* _Direction_
Copy the material below verbatim, starting at the line that contains "Click the westernmost" and ending at the line that contains "click(x=775, y=20)", with both of those lines included.

·····

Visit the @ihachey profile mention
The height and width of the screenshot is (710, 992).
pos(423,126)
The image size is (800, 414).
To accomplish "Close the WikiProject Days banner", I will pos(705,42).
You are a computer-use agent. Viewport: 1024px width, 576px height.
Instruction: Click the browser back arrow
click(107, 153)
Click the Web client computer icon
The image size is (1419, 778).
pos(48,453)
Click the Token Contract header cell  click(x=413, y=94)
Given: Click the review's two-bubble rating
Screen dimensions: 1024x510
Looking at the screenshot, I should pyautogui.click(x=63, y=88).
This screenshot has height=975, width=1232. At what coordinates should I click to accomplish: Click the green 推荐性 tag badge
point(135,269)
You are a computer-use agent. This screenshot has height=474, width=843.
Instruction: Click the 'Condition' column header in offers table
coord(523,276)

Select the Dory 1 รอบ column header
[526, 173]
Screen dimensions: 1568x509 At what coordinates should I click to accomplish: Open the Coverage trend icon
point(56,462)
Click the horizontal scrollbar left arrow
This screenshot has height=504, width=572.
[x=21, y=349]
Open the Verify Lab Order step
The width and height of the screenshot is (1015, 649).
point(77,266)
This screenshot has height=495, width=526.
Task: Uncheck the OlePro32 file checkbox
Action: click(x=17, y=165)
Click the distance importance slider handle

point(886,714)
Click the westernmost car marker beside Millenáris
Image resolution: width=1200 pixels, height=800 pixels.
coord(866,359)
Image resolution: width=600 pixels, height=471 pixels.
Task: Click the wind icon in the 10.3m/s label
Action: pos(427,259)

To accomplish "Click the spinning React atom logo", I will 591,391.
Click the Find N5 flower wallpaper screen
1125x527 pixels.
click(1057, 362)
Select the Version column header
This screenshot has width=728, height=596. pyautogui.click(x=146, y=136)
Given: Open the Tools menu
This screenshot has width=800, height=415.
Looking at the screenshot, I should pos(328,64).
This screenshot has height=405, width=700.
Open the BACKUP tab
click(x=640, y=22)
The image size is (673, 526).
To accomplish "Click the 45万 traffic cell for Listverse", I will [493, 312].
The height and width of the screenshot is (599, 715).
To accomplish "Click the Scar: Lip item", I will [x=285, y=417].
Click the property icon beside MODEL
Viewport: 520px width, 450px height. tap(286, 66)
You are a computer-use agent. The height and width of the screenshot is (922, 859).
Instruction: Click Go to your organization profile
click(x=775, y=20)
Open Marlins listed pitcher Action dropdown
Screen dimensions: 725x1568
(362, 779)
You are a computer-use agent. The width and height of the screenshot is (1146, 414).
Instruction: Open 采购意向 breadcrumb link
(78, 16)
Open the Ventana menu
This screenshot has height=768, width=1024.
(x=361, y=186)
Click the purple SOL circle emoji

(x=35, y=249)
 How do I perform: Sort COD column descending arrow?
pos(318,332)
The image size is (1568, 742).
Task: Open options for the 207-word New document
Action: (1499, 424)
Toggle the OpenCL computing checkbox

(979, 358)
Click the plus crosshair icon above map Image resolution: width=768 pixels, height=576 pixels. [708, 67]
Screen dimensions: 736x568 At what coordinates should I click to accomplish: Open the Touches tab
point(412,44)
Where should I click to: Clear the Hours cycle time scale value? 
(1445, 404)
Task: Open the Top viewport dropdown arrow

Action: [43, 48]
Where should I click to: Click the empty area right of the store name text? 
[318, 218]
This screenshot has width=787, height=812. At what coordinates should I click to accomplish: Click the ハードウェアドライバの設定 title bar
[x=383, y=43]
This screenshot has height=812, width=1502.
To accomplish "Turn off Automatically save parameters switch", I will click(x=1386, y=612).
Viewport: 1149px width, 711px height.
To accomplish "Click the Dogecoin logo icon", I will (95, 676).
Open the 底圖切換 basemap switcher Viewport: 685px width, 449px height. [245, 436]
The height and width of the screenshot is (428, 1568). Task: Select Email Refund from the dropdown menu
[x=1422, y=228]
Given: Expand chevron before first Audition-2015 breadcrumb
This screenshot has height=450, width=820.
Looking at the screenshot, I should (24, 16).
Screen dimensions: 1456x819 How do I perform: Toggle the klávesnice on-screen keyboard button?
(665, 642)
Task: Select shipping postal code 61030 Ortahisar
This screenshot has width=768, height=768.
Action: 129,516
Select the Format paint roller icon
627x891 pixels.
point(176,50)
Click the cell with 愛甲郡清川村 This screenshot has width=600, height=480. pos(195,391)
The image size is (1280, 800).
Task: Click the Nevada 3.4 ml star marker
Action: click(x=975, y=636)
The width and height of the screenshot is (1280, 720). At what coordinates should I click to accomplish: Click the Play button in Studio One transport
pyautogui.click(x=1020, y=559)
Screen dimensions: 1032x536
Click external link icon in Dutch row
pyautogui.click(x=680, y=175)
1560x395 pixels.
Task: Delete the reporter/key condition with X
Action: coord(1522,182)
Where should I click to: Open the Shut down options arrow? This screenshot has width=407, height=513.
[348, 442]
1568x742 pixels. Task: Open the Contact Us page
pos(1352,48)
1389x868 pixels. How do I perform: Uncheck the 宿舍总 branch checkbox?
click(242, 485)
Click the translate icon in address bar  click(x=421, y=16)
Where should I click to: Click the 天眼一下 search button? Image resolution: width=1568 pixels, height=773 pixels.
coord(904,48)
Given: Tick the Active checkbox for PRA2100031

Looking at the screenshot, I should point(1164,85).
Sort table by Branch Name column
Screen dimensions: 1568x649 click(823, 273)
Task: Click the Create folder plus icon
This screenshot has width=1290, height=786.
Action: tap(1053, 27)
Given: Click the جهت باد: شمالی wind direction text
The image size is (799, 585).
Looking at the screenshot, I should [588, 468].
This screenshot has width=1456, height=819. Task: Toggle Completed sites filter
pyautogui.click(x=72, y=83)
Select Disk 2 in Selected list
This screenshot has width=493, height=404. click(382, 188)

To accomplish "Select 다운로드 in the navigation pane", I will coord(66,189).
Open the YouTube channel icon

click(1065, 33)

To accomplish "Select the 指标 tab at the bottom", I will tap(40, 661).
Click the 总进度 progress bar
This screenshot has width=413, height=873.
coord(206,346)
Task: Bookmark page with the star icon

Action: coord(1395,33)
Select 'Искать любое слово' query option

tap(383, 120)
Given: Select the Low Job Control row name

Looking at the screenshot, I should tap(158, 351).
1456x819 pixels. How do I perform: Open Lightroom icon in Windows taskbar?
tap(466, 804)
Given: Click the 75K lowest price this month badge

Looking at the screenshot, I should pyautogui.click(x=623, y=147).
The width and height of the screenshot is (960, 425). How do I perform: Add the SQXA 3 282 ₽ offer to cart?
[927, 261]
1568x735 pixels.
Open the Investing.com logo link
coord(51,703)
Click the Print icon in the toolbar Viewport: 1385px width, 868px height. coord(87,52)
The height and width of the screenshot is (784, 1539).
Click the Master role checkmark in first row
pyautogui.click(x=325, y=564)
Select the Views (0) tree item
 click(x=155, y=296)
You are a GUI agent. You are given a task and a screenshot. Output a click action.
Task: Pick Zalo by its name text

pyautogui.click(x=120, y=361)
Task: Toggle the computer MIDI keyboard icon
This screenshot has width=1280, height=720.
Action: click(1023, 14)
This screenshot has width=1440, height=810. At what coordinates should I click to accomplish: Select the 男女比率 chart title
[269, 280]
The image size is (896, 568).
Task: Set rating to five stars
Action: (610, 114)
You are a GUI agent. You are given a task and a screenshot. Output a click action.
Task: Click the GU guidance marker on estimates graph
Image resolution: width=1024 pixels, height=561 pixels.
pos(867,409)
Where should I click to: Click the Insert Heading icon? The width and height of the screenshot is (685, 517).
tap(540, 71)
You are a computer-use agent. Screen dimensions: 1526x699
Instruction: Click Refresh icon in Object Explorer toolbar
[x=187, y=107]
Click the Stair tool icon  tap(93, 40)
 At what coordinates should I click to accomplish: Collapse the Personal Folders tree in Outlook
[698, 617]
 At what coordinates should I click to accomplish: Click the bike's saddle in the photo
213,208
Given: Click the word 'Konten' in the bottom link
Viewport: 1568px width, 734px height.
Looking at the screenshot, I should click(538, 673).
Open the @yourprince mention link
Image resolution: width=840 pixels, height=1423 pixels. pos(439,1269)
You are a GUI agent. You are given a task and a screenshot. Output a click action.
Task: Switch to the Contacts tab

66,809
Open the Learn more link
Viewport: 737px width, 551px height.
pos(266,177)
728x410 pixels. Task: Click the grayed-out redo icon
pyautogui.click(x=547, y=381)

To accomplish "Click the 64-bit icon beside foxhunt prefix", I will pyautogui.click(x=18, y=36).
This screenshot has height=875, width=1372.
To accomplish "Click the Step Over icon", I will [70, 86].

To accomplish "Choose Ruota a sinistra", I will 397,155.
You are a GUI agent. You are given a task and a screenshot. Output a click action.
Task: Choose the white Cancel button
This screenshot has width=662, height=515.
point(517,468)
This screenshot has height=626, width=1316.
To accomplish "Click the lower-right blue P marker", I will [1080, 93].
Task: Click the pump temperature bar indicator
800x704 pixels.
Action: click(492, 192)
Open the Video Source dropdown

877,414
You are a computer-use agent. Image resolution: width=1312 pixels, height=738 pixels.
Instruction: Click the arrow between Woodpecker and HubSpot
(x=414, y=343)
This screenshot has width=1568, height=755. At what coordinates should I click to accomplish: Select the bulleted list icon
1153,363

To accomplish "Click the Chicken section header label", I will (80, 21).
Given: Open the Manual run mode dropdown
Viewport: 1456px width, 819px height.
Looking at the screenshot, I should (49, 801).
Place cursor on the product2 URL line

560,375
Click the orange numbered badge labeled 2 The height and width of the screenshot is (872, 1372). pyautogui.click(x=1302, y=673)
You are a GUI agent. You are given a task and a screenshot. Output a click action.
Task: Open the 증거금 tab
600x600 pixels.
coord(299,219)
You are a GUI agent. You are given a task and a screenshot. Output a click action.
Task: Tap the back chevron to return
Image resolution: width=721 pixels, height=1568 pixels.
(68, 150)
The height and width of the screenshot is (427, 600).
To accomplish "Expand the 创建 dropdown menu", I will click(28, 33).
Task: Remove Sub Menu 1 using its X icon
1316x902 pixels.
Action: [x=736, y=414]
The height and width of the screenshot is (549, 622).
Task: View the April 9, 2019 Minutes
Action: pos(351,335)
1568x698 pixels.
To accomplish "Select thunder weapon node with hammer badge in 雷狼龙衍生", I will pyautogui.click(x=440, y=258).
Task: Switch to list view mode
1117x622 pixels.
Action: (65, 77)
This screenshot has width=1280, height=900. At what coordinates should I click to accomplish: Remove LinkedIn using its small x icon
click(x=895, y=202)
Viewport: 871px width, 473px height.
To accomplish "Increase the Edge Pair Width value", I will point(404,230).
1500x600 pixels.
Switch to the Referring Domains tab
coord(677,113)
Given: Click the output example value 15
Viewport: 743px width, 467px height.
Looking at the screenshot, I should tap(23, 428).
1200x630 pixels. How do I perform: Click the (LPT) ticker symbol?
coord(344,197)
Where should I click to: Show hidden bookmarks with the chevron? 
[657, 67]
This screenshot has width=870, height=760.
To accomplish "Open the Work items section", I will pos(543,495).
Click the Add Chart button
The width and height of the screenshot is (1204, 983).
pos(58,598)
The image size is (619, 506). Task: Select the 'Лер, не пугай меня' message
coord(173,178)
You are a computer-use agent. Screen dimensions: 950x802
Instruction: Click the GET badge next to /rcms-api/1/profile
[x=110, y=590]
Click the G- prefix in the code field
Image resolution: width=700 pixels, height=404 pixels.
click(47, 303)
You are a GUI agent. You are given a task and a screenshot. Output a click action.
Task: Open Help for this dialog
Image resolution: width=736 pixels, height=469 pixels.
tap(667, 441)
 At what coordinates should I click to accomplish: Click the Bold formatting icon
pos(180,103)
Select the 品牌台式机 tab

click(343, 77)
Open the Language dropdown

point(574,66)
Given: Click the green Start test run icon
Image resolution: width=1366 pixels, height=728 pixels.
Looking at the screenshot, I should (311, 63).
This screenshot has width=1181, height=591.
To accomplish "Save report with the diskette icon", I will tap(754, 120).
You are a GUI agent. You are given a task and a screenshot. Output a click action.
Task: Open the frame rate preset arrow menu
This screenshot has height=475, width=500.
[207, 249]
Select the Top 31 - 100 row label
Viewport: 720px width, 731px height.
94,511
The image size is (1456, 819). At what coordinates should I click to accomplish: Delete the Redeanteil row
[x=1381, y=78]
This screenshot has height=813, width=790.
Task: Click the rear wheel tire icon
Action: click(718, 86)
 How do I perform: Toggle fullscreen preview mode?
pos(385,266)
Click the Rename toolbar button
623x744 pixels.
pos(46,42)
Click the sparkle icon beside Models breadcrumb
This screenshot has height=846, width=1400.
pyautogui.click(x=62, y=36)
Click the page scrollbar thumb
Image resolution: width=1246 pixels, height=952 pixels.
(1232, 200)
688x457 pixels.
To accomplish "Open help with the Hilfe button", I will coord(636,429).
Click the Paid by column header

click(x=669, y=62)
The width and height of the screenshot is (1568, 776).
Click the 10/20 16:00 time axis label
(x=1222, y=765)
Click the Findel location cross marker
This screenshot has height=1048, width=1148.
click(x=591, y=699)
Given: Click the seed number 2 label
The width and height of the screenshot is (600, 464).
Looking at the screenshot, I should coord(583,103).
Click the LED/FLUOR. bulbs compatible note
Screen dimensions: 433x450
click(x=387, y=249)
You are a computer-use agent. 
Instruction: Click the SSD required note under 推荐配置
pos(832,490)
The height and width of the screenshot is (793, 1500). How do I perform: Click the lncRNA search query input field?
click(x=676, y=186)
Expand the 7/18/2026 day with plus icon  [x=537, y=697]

·····

* _Task answer_
Click the westernmost car marker beside Millenáris
Image resolution: width=1200 pixels, height=800 pixels.
coord(866,359)
Image resolution: width=600 pixels, height=471 pixels.
Task: Click the wind icon in the 10.3m/s label
Action: pos(427,259)

To accomplish "Click the spinning React atom logo", I will 591,391.
Click the Find N5 flower wallpaper screen
1125x527 pixels.
click(1057, 362)
Select the Version column header
This screenshot has width=728, height=596. pyautogui.click(x=146, y=136)
Given: Open the Tools menu
This screenshot has width=800, height=415.
Looking at the screenshot, I should pos(328,64).
This screenshot has height=405, width=700.
Open the BACKUP tab
click(x=640, y=22)
The image size is (673, 526).
To accomplish "Click the 45万 traffic cell for Listverse", I will [493, 312].
The height and width of the screenshot is (599, 715).
To accomplish "Click the Scar: Lip item", I will [x=285, y=417].
Click the property icon beside MODEL
Viewport: 520px width, 450px height. tap(286, 66)
You are a computer-use agent. The height and width of the screenshot is (922, 859).
Instruction: Click Go to your organization profile
click(x=775, y=20)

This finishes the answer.